__OBJECTIVE__:
Reproduce the items word for word, from the first line through the line that contains "[x=445, y=93]", including both of those lines.

__RECORD EXCERPTS__:
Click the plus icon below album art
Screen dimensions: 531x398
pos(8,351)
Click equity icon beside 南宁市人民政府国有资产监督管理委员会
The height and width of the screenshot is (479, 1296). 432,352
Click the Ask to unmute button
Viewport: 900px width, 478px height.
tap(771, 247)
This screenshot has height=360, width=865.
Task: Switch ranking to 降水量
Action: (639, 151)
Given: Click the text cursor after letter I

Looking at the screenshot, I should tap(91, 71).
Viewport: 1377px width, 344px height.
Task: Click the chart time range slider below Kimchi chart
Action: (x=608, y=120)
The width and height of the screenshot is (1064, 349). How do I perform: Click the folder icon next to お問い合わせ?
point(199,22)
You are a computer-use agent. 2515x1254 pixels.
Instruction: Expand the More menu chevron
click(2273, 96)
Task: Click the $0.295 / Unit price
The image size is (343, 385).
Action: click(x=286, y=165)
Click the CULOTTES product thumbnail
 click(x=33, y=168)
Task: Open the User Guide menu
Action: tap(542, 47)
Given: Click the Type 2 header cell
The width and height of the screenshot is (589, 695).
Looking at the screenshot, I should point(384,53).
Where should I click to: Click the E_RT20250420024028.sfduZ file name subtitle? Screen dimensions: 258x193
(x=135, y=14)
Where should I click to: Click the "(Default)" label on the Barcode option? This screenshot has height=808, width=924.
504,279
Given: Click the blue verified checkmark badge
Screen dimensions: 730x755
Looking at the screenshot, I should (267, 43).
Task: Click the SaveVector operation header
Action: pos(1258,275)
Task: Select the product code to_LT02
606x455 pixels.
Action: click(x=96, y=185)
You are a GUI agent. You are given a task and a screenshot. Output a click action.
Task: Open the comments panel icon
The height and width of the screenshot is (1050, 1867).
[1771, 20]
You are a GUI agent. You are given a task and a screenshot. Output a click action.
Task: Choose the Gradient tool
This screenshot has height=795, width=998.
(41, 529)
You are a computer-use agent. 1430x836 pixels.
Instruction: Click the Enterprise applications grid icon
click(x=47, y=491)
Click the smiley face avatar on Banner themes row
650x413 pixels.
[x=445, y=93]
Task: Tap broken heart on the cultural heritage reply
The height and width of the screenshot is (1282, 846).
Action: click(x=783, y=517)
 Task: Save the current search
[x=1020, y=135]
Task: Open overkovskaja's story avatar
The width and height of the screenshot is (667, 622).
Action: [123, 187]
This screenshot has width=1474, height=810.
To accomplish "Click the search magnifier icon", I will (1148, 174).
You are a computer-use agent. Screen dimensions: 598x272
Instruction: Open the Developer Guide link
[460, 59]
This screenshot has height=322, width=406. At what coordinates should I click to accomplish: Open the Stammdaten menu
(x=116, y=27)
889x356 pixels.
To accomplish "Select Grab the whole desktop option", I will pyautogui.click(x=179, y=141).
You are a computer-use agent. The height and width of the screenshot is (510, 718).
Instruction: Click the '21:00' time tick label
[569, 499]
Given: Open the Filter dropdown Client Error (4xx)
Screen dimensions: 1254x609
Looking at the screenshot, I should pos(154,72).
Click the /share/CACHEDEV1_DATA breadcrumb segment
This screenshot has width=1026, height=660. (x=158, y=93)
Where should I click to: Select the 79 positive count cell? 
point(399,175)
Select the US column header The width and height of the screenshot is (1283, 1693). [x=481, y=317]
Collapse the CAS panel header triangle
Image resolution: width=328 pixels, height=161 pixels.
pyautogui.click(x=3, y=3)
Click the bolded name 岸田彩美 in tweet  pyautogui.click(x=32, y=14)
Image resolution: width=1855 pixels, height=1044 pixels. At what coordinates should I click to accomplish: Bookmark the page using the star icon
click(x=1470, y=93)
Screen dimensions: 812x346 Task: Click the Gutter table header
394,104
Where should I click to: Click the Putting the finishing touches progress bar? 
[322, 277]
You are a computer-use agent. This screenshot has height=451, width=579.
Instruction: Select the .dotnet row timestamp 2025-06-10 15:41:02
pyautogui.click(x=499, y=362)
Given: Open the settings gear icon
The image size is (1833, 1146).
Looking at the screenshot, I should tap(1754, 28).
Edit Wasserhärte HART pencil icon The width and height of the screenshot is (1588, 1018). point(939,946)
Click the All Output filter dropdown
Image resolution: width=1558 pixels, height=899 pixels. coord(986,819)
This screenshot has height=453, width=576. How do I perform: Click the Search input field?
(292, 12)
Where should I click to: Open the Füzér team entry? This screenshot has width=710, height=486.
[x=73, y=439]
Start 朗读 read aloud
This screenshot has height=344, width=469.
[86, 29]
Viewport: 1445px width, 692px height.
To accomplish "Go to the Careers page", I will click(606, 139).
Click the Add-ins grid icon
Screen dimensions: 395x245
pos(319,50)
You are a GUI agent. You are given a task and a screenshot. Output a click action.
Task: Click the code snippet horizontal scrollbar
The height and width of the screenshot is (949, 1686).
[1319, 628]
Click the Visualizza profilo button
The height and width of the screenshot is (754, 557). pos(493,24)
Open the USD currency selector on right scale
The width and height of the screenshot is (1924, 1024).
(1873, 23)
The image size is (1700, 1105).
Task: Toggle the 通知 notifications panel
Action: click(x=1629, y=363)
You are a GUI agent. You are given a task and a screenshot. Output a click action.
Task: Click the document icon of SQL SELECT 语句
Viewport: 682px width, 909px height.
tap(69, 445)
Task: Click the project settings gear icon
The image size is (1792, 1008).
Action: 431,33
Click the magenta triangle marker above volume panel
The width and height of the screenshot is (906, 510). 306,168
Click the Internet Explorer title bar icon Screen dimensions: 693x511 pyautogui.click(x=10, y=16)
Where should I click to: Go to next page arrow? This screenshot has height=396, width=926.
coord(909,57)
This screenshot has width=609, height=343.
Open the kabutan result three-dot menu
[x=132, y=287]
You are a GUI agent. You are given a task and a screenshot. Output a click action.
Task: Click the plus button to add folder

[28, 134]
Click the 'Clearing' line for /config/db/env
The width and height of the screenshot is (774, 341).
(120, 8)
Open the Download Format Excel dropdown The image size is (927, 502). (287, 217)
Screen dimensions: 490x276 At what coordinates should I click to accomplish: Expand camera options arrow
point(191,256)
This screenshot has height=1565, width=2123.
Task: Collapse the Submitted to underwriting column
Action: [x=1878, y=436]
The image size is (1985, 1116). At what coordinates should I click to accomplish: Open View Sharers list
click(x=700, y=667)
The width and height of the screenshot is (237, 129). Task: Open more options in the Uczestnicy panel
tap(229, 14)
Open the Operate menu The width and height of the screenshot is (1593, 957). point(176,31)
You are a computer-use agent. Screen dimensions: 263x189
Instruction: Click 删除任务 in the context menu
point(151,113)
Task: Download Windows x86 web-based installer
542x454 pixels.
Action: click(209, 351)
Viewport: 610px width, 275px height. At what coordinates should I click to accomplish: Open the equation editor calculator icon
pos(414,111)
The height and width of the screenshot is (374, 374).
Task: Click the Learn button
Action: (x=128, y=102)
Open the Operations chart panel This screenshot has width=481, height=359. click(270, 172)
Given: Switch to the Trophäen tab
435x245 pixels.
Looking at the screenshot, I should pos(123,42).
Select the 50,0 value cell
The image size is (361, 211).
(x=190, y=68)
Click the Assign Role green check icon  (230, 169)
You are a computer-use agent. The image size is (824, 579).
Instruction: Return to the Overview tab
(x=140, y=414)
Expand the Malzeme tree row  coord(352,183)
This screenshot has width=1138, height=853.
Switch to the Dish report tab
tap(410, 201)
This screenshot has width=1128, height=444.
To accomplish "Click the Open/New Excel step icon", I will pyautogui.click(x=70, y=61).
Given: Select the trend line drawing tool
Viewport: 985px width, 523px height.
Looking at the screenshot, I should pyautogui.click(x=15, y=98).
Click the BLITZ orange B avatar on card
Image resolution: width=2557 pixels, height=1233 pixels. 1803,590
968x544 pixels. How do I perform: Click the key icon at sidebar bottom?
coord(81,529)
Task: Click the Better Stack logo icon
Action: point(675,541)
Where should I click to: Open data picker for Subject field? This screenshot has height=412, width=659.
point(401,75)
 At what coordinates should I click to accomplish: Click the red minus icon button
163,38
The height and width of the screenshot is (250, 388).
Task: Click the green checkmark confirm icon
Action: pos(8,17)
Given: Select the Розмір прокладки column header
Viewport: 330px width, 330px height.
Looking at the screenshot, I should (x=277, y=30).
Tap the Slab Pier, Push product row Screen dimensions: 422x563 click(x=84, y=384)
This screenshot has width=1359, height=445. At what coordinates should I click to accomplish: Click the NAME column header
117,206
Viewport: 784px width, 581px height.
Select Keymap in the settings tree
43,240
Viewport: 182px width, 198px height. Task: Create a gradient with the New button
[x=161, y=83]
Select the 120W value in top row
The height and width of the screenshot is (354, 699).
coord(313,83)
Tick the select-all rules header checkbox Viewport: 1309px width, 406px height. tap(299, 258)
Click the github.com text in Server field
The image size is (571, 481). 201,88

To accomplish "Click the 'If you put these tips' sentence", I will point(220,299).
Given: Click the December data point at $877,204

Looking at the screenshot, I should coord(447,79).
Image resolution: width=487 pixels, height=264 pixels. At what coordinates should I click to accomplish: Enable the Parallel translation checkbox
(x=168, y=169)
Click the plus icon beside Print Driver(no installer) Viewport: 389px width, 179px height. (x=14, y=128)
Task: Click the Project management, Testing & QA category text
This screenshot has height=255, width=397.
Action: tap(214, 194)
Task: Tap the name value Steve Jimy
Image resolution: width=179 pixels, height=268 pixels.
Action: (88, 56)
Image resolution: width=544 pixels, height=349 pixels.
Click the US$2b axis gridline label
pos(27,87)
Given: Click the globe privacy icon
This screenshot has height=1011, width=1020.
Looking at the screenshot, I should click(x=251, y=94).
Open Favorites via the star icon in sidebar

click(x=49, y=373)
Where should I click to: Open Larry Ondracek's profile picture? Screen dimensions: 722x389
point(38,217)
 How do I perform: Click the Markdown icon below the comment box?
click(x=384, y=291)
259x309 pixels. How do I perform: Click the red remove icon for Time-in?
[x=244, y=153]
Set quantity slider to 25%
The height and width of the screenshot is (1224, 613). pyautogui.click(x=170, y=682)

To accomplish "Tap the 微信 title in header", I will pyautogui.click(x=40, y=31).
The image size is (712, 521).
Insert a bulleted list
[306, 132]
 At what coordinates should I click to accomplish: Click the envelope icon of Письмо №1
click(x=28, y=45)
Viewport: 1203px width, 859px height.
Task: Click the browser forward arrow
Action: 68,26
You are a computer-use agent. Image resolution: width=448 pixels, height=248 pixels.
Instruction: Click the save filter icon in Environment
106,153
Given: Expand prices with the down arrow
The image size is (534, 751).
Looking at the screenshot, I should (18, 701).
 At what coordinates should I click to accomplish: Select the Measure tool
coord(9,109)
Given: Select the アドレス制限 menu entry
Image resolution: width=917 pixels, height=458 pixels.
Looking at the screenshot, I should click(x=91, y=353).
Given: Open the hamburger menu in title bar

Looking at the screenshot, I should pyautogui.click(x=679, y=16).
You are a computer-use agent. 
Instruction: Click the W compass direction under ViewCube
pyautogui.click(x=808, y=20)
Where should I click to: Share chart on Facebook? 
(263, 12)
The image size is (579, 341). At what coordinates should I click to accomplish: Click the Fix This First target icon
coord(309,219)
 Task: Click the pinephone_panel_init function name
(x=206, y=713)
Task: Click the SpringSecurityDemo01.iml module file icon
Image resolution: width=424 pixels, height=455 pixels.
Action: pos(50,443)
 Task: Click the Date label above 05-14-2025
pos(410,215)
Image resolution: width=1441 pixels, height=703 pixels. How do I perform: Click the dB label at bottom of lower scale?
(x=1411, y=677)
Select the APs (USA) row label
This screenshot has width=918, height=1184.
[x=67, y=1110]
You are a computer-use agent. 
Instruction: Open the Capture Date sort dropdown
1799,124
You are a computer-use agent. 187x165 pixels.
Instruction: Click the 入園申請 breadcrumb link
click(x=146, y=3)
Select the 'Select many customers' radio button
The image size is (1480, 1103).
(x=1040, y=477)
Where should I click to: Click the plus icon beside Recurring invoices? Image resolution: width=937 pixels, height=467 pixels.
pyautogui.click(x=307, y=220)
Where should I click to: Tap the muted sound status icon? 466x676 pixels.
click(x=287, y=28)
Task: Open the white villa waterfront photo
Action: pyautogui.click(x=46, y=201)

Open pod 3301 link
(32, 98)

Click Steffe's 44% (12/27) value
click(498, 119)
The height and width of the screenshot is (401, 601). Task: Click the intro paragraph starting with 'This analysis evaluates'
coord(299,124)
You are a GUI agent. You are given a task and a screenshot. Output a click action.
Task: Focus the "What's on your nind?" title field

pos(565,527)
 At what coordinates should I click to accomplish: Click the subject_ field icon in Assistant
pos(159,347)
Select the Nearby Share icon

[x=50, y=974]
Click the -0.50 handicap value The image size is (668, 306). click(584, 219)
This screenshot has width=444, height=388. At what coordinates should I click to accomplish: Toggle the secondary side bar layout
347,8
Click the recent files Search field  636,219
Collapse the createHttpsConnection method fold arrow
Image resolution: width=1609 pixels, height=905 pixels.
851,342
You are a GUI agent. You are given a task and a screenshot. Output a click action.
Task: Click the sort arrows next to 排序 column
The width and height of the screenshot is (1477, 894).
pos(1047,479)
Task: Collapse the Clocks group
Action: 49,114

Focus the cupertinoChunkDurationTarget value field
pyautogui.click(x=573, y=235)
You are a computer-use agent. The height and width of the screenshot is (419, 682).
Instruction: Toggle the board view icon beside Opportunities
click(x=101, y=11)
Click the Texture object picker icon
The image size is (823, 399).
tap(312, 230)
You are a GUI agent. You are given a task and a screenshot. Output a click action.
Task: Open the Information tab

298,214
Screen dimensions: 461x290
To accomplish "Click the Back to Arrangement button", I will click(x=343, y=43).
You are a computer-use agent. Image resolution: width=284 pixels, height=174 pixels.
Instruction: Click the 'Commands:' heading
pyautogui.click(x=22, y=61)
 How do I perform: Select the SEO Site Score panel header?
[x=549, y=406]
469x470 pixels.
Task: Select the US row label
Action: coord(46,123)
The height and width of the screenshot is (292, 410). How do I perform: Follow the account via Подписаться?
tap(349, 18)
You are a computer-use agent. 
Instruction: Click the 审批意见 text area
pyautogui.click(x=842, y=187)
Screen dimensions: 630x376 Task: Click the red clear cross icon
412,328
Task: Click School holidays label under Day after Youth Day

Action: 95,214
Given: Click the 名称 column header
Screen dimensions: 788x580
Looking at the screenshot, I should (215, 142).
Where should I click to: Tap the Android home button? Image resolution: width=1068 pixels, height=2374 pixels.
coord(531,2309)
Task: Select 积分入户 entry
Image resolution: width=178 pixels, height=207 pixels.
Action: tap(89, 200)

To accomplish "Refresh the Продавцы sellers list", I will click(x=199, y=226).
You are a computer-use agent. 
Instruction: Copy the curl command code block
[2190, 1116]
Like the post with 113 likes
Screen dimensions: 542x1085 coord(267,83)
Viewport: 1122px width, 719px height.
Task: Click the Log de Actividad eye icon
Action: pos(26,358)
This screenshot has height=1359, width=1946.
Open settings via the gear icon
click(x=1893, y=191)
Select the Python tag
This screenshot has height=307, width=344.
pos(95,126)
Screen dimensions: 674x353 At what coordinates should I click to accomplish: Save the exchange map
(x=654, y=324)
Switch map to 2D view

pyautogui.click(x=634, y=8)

__IN RESPONSE__:
Click the plus icon below album art
Screen dimensions: 531x398
pos(8,351)
Click equity icon beside 南宁市人民政府国有资产监督管理委员会
The height and width of the screenshot is (479, 1296). 432,352
Click the Ask to unmute button
Viewport: 900px width, 478px height.
tap(771, 247)
This screenshot has height=360, width=865.
Task: Switch ranking to 降水量
Action: (639, 151)
Given: Click the text cursor after letter I

Looking at the screenshot, I should tap(91, 71).
Viewport: 1377px width, 344px height.
Task: Click the chart time range slider below Kimchi chart
Action: (x=608, y=120)
The width and height of the screenshot is (1064, 349). How do I perform: Click the folder icon next to お問い合わせ?
point(199,22)
You are a computer-use agent. 2515x1254 pixels.
Instruction: Expand the More menu chevron
click(2273, 96)
Task: Click the $0.295 / Unit price
The image size is (343, 385).
Action: click(x=286, y=165)
Click the CULOTTES product thumbnail
 click(x=33, y=168)
Task: Open the User Guide menu
Action: tap(542, 47)
Given: Click the Type 2 header cell
The width and height of the screenshot is (589, 695).
Looking at the screenshot, I should point(384,53).
Where should I click to: Click the E_RT20250420024028.sfduZ file name subtitle? Screen dimensions: 258x193
(x=135, y=14)
Where should I click to: Click the "(Default)" label on the Barcode option? This screenshot has height=808, width=924.
504,279
Given: Click the blue verified checkmark badge
Screen dimensions: 730x755
Looking at the screenshot, I should (267, 43).
Task: Click the SaveVector operation header
Action: pos(1258,275)
Task: Select the product code to_LT02
606x455 pixels.
Action: click(x=96, y=185)
You are a GUI agent. You are given a task and a screenshot. Output a click action.
Task: Open the comments panel icon
The height and width of the screenshot is (1050, 1867).
[1771, 20]
You are a GUI agent. You are given a task and a screenshot. Output a click action.
Task: Choose the Gradient tool
This screenshot has height=795, width=998.
(41, 529)
You are a computer-use agent. 1430x836 pixels.
Instruction: Click the Enterprise applications grid icon
click(x=47, y=491)
Click the smiley face avatar on Banner themes row
650x413 pixels.
[x=445, y=93]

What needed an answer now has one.